- PROBLEM TO WORK ON
Output, exactly as written, the lines below starting at the line containing "This screenshot has height=991, width=1422." and ending at the line containing "Given: Copy branch name main". Drop the pictures and keep both end lines.

- RECORD EXTRACTS
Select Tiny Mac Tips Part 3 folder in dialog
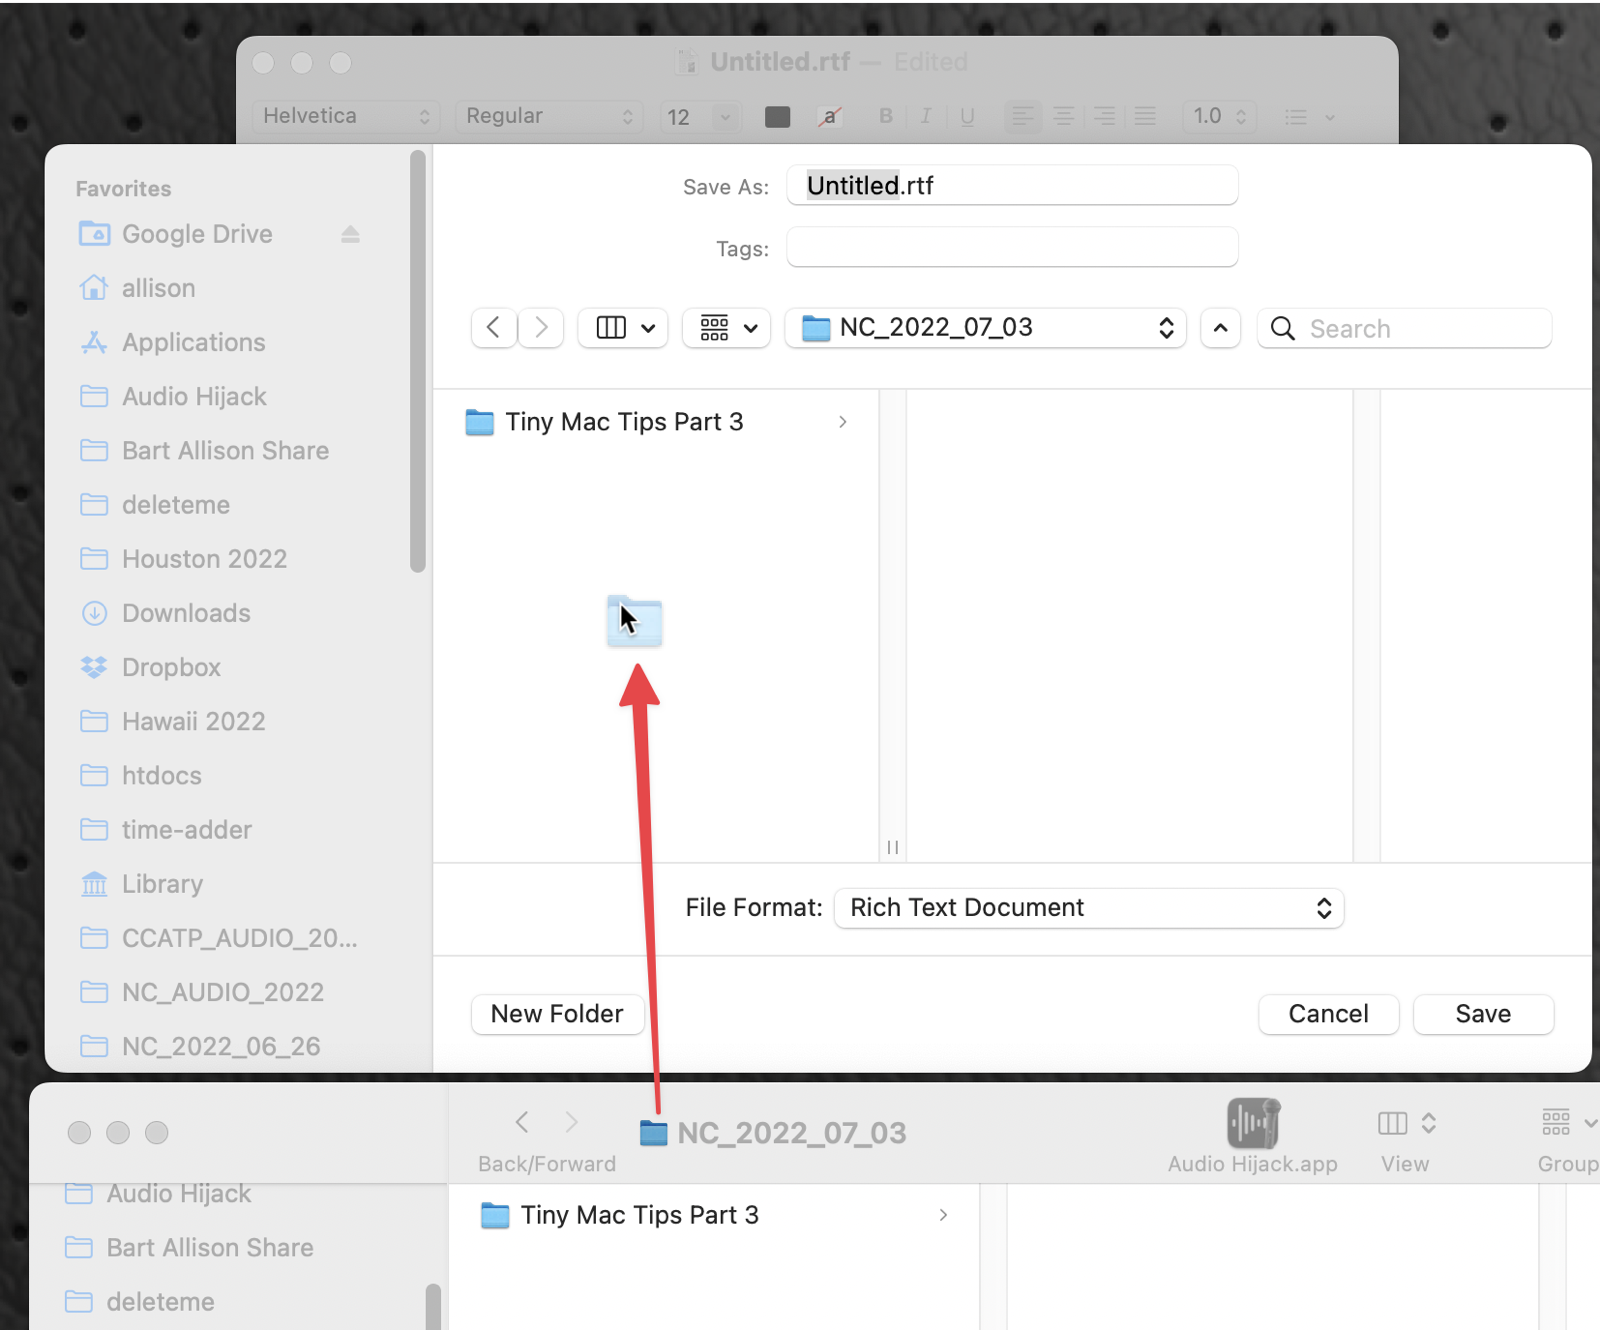The width and height of the screenshot is (1600, 1330). tap(624, 422)
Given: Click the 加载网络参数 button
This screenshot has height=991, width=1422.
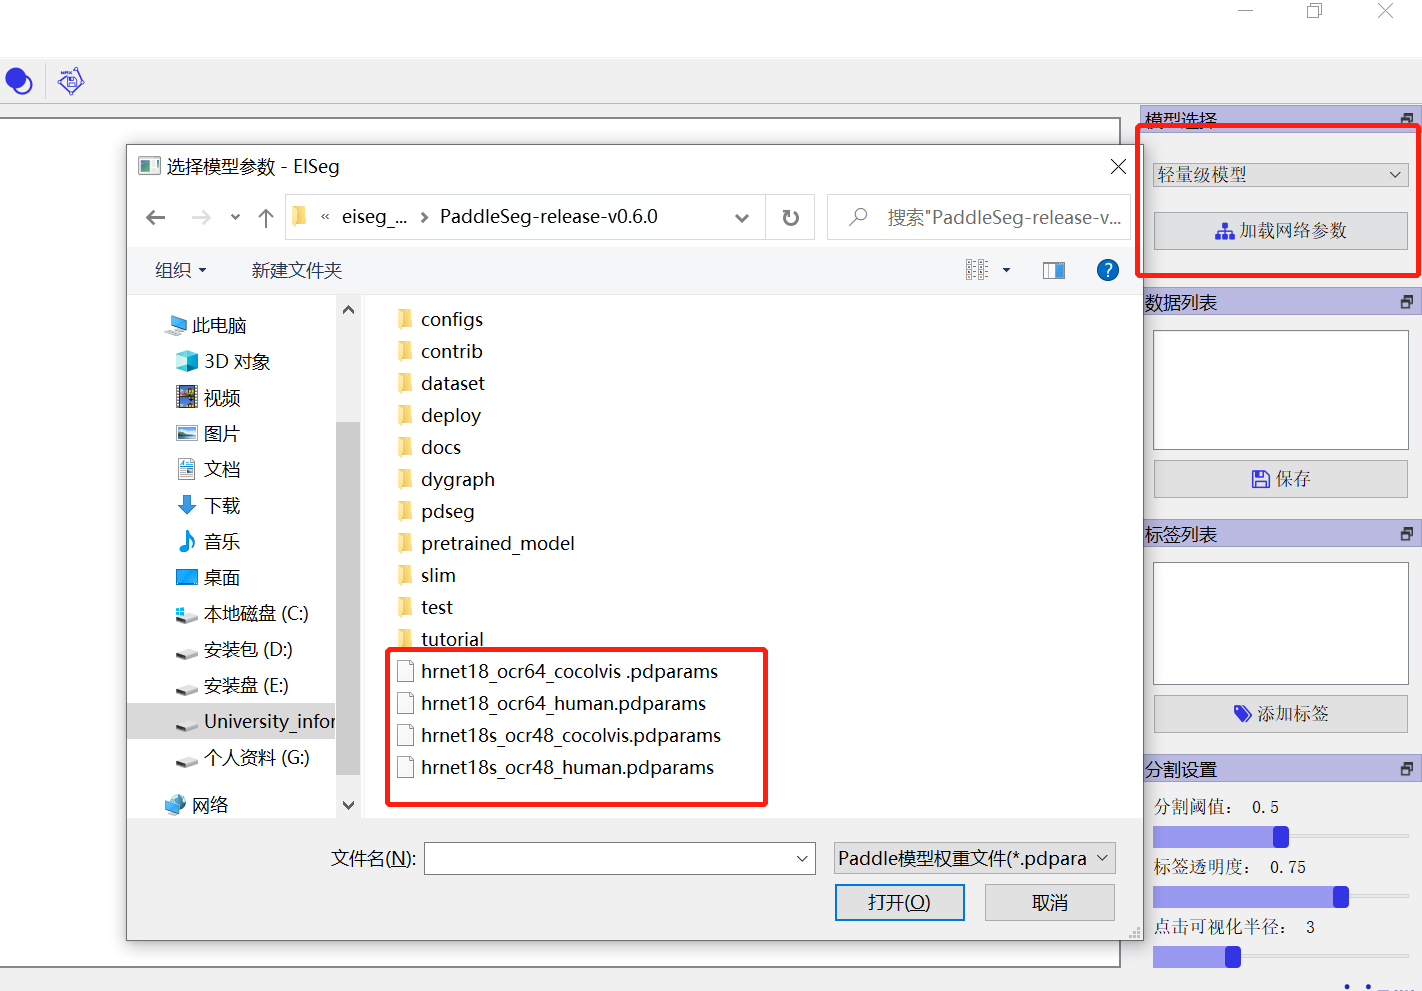Looking at the screenshot, I should [x=1280, y=230].
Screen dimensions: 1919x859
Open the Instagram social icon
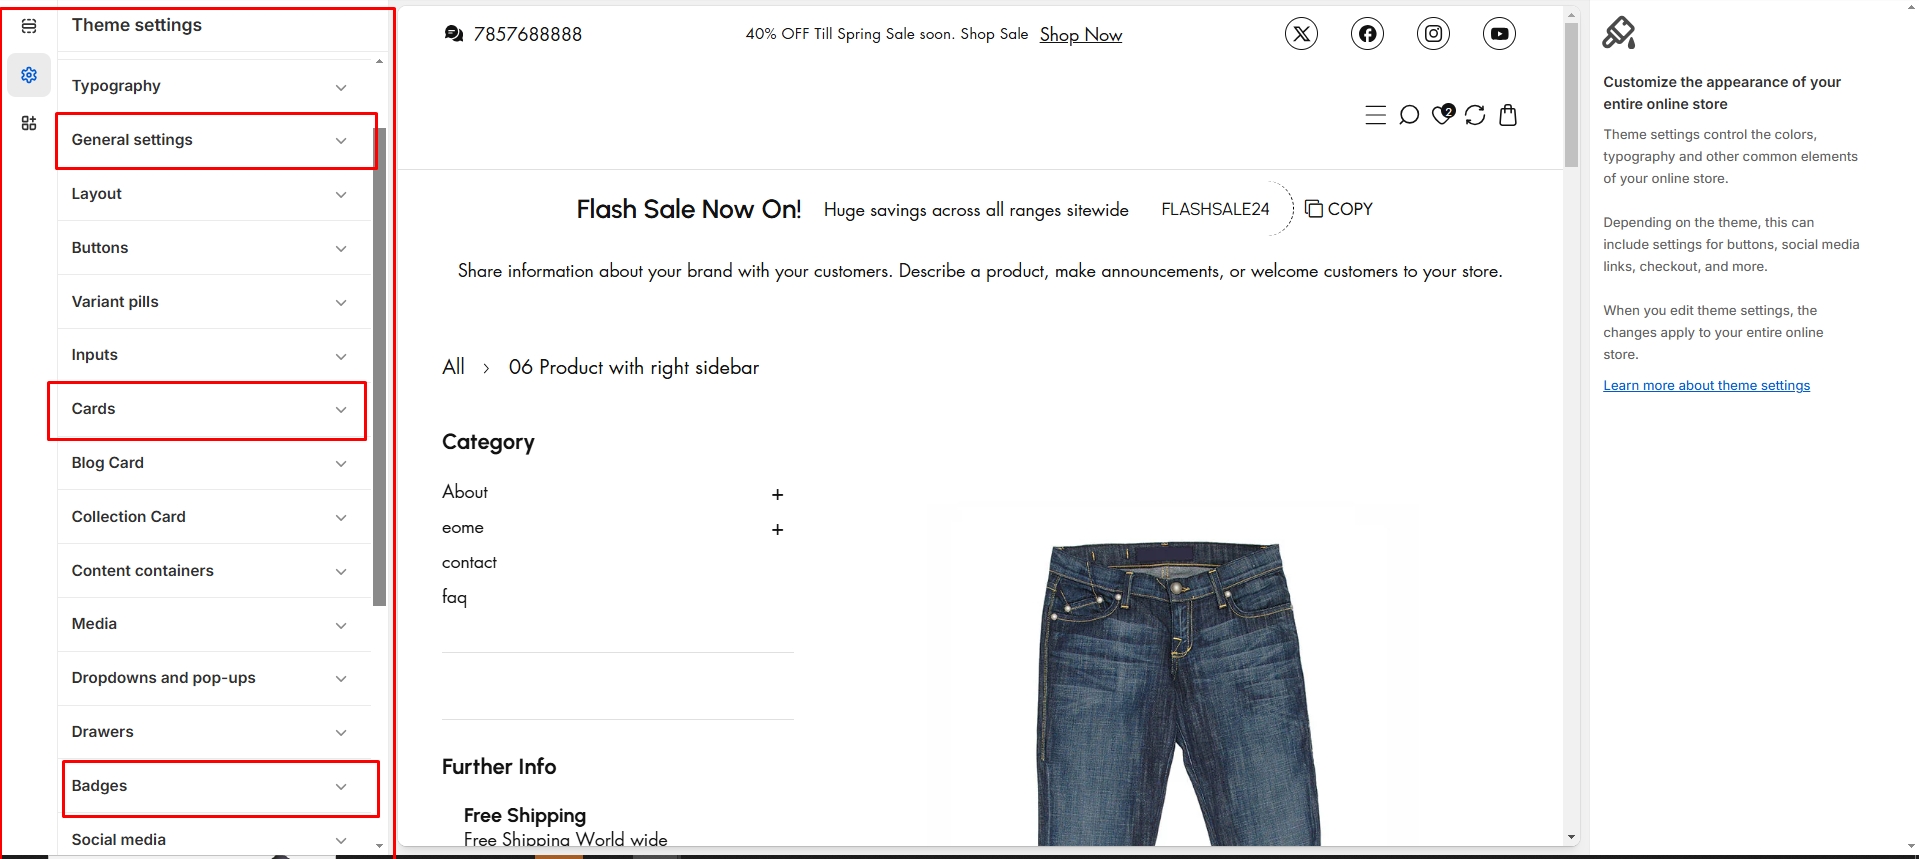click(1433, 34)
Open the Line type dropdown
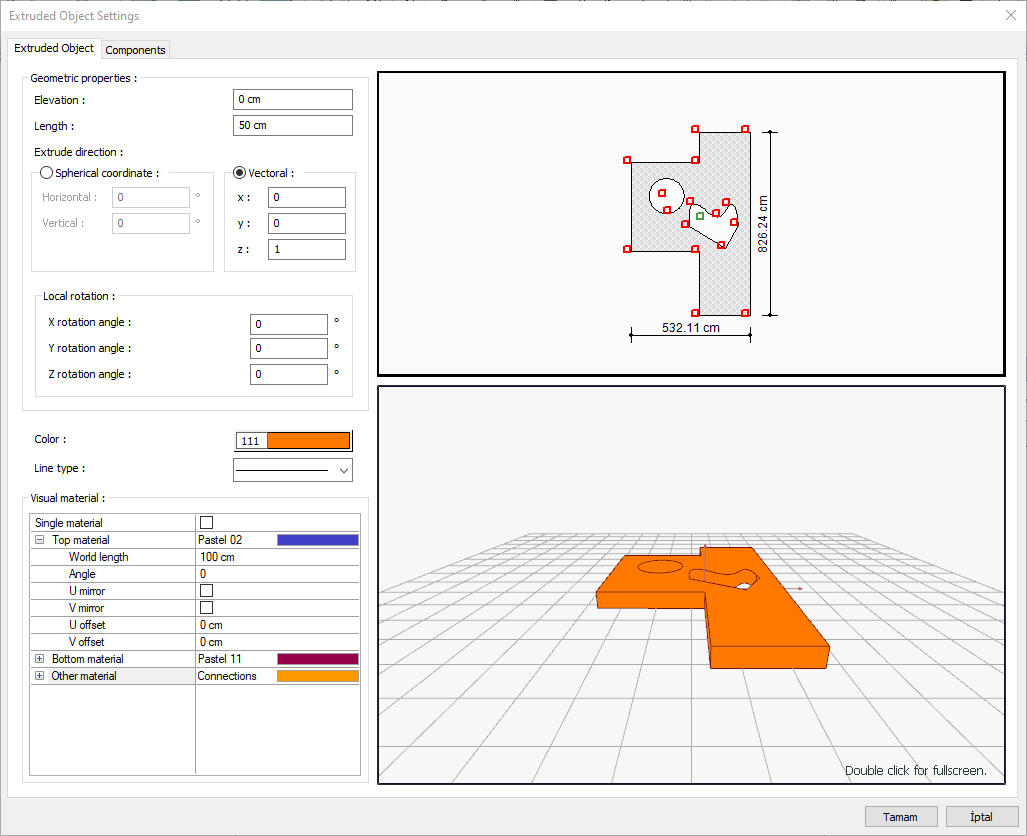The width and height of the screenshot is (1027, 836). (344, 469)
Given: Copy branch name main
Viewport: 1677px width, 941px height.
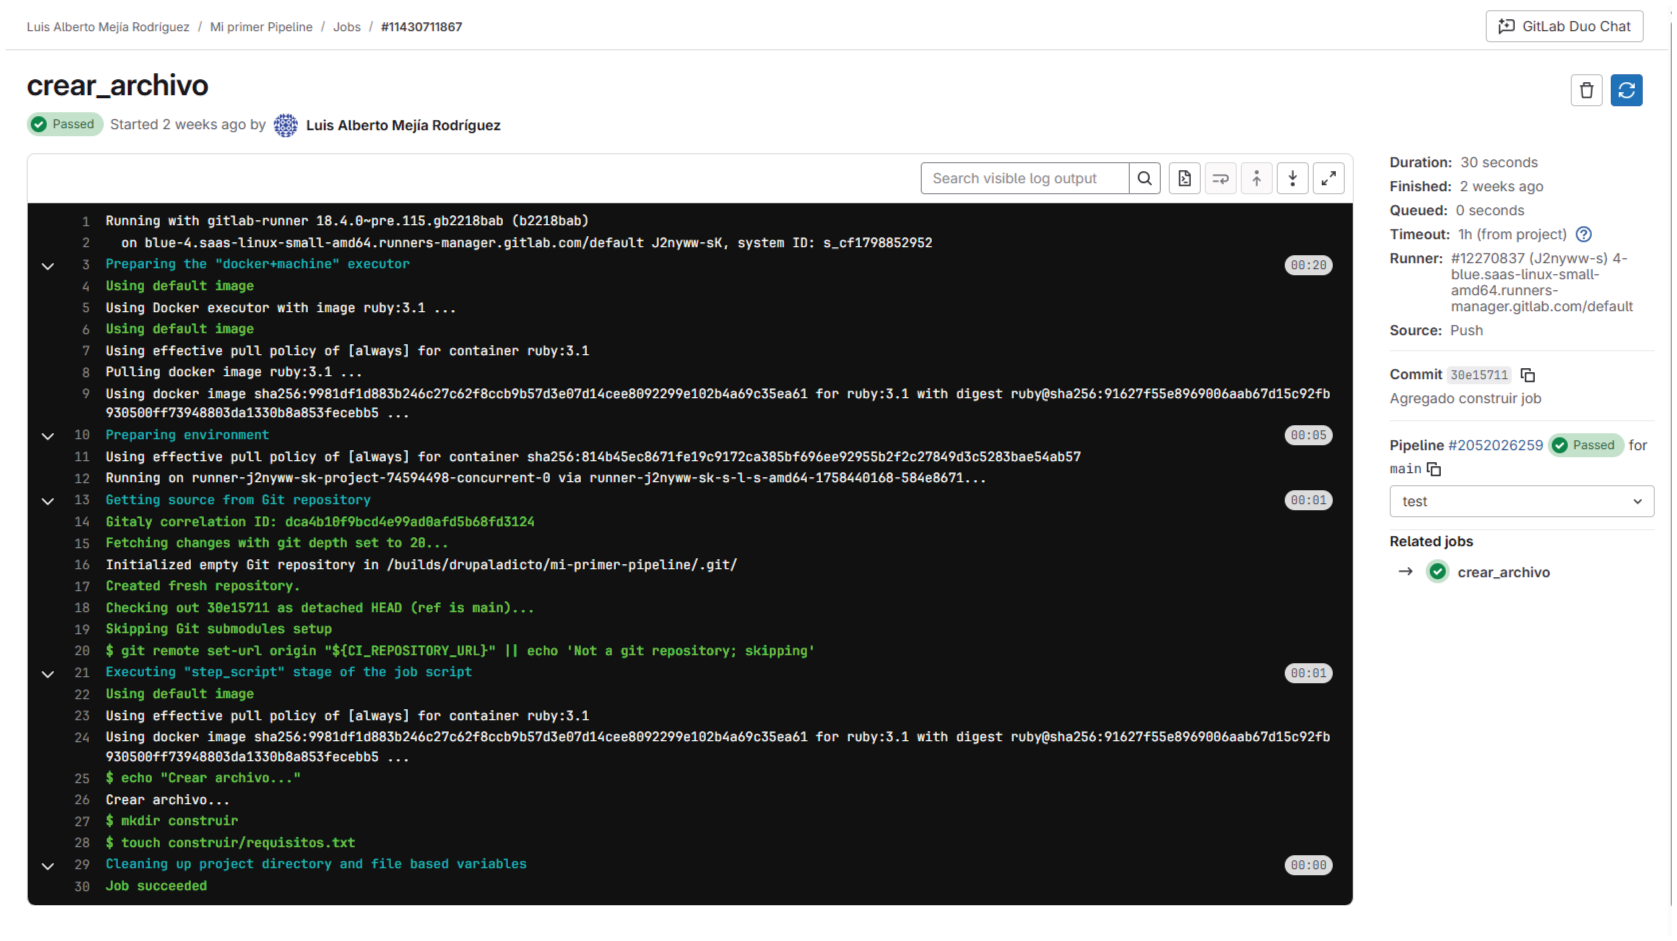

- SOLUTION TO THIS PROBLEM
This screenshot has height=991, width=1422.
Looking at the screenshot, I should [x=1280, y=230].
Screen dimensions: 1919x859
Open the Instagram social icon
click(1433, 34)
Open the Line type dropdown
The width and height of the screenshot is (1027, 836). (344, 469)
Given: Copy branch name main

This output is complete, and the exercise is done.